Collected data entries:
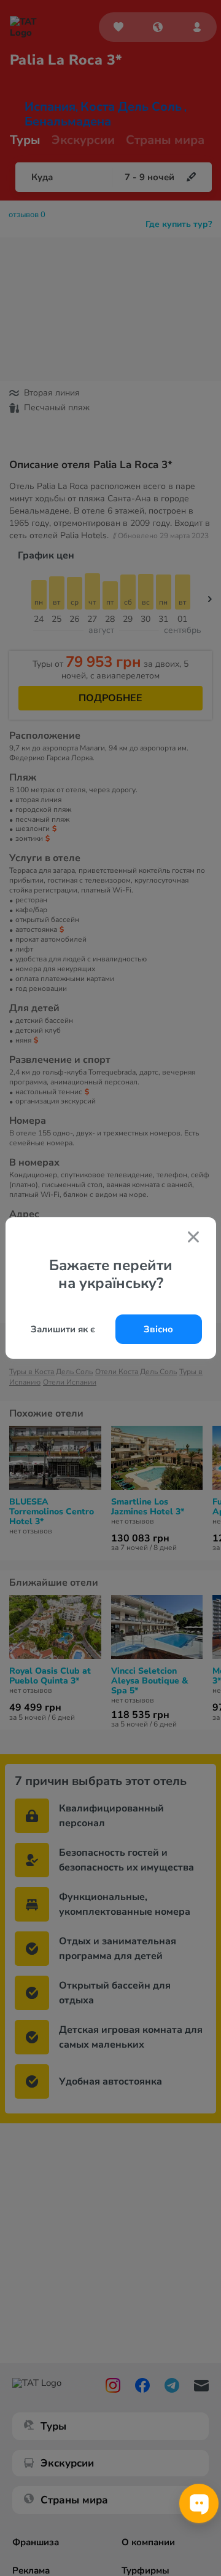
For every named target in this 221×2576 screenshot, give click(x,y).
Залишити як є (63, 1329)
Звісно (158, 1329)
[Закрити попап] (193, 1238)
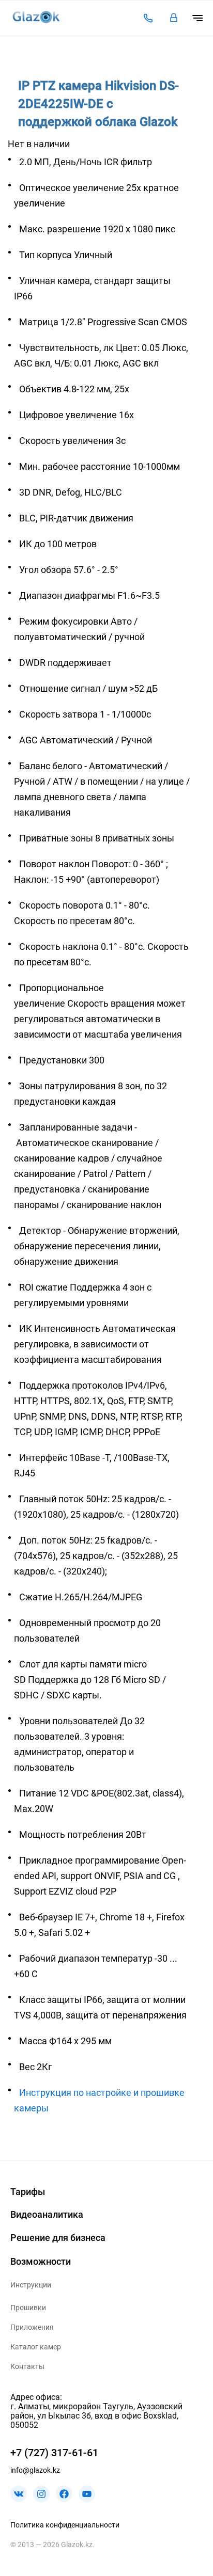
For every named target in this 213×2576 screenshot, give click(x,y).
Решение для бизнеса (57, 2237)
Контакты (27, 2366)
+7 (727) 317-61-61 (54, 2452)
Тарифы (27, 2191)
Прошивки (28, 2307)
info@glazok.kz (35, 2470)
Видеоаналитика (46, 2214)
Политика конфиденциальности (64, 2525)
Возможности (40, 2261)
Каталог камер (35, 2347)
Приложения (32, 2327)
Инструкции (30, 2285)
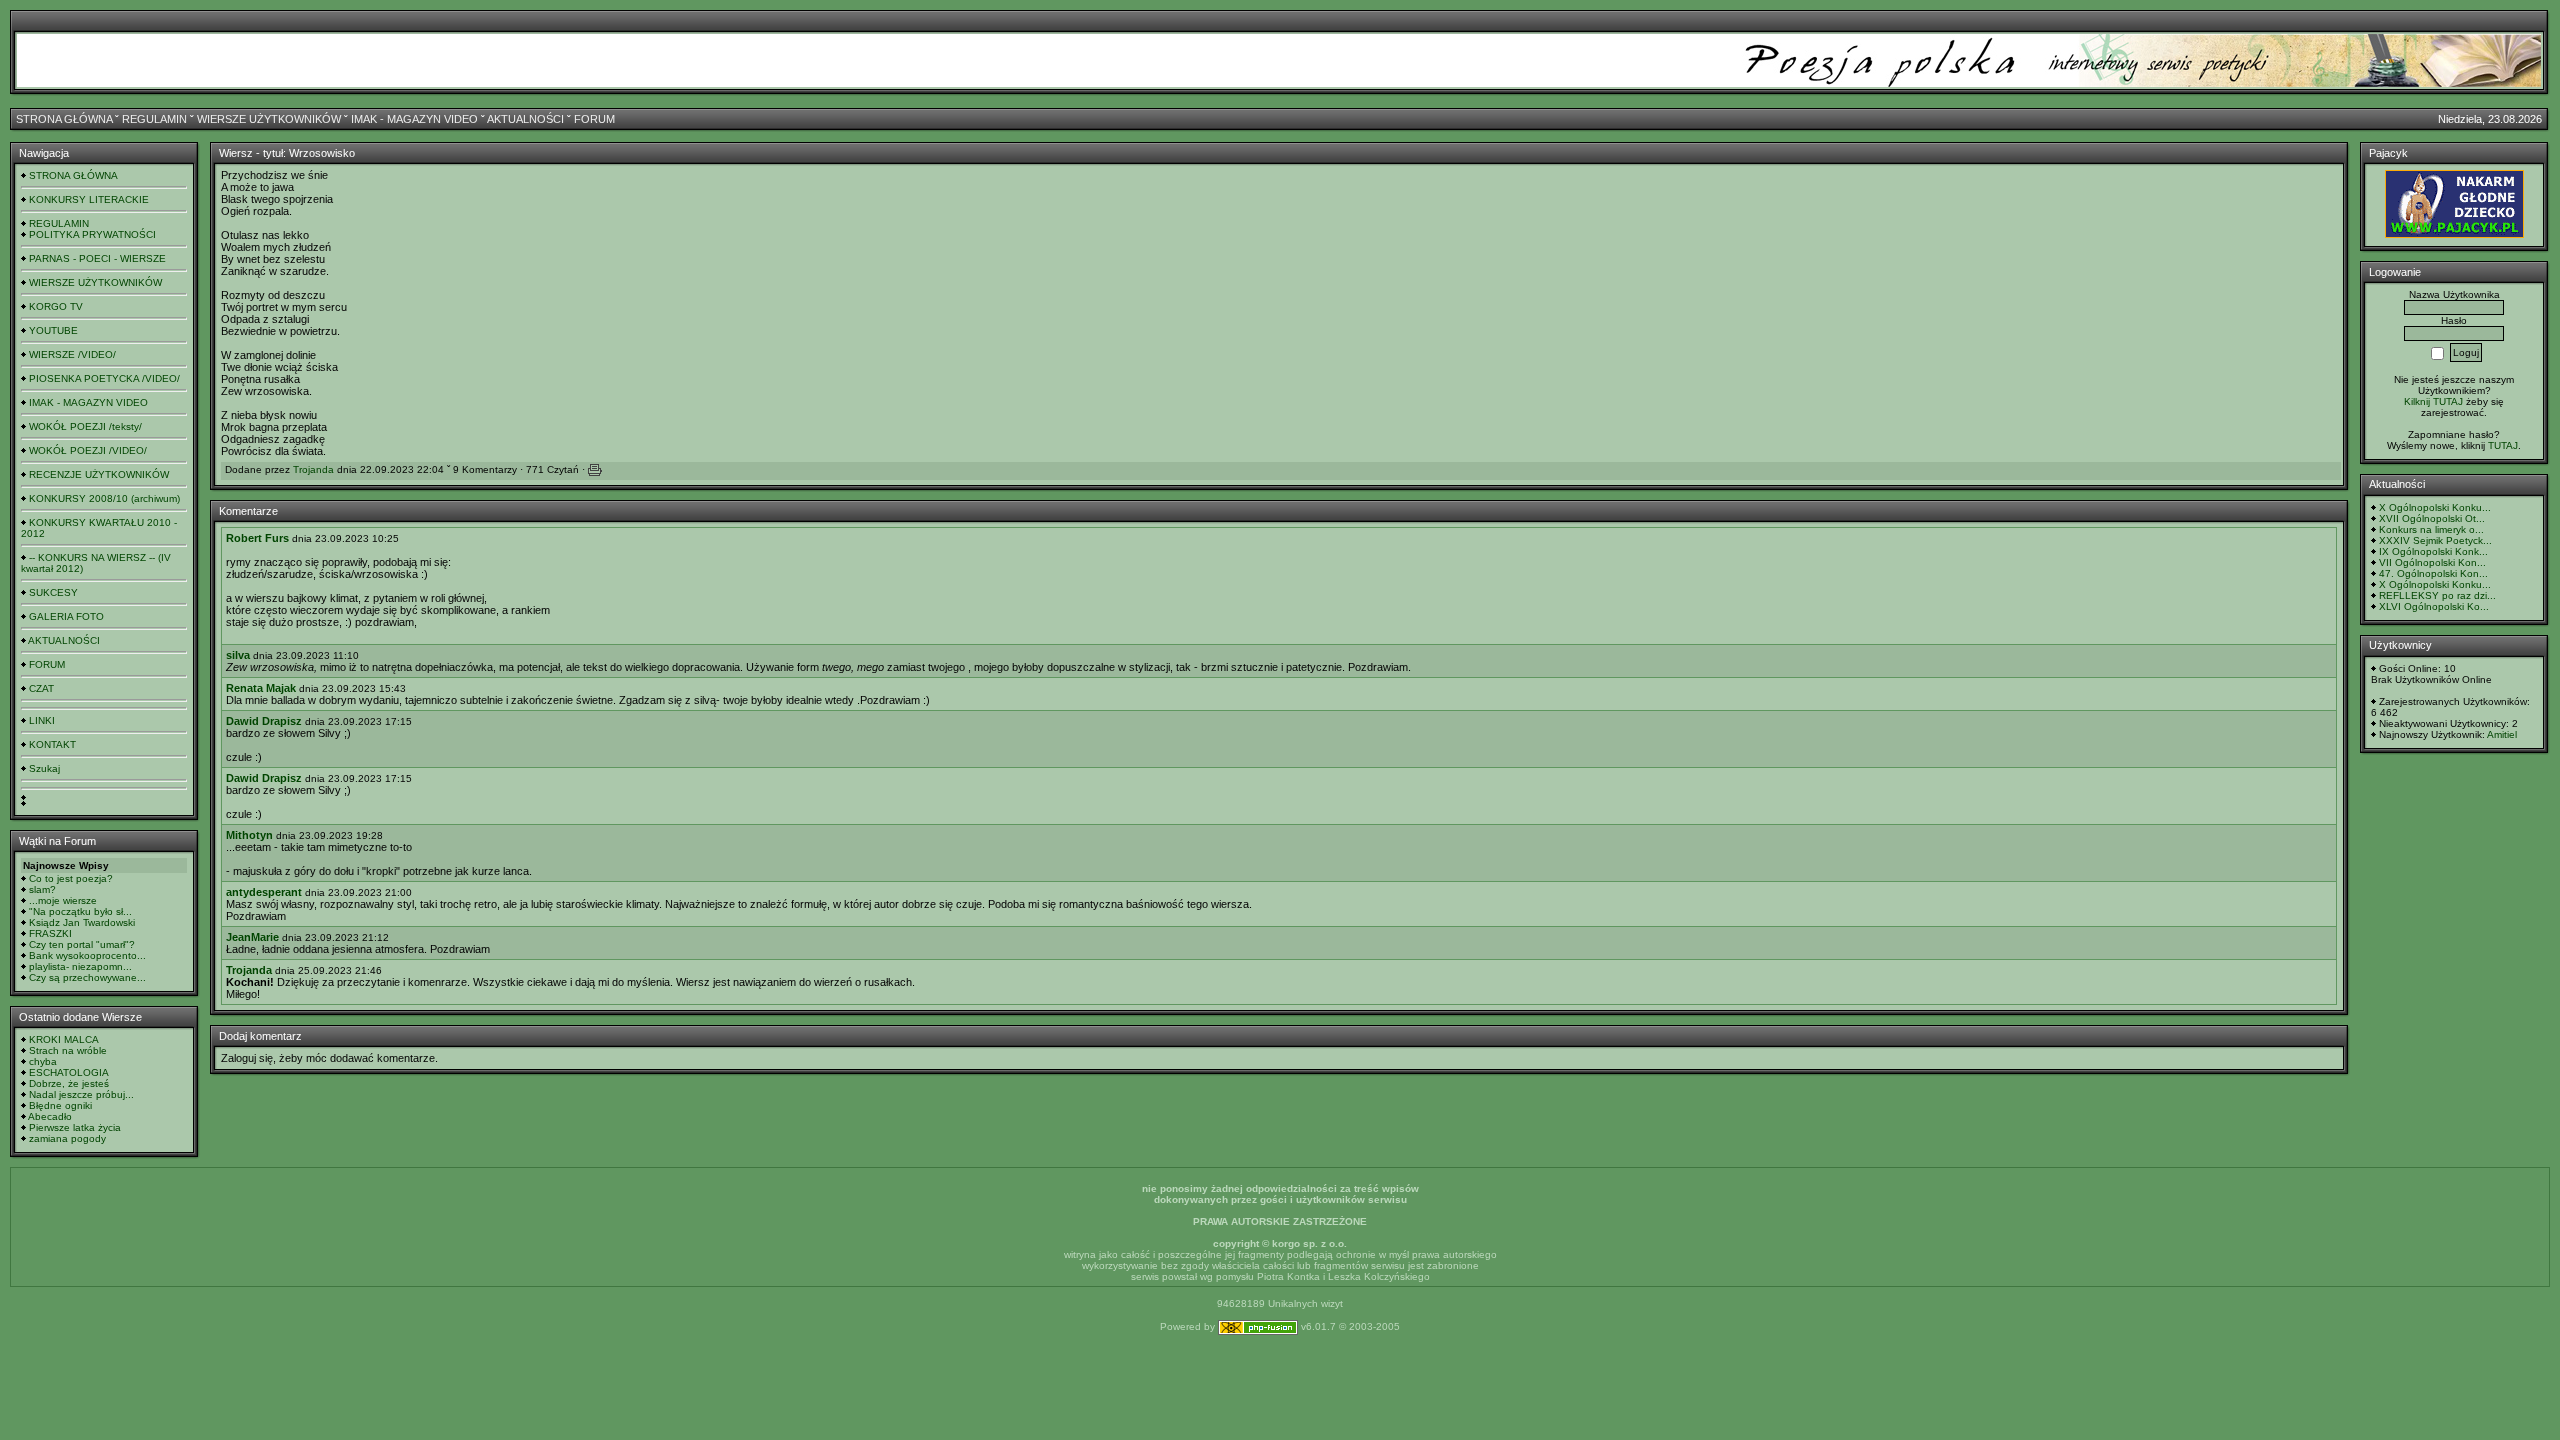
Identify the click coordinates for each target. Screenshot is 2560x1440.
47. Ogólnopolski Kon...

» YOUR TASK
Your copy of the entries above must be exact and must not include pictures.

» ANSWER TO THE EXERCISE
For every named target in this 221×2576 screenshot, give click(x,y).
Залишити як є (63, 1329)
Звісно (158, 1329)
[Закрити попап] (193, 1238)
For every named target in this 213×2576 screenshot, give click(x,y).
Решение для бизнеса (57, 2237)
Контакты (27, 2366)
+7 (727) 317-61-61 (54, 2452)
Тарифы (27, 2191)
Прошивки (28, 2307)
info@glazok.kz (35, 2470)
Видеоаналитика (46, 2214)
Политика конфиденциальности (64, 2525)
Возможности (40, 2261)
Каталог камер (35, 2347)
Приложения (32, 2327)
Инструкции (30, 2285)
Identify the click coordinates for each target. Screenshot is 2560x1440.
47. Ogólnopolski Kon...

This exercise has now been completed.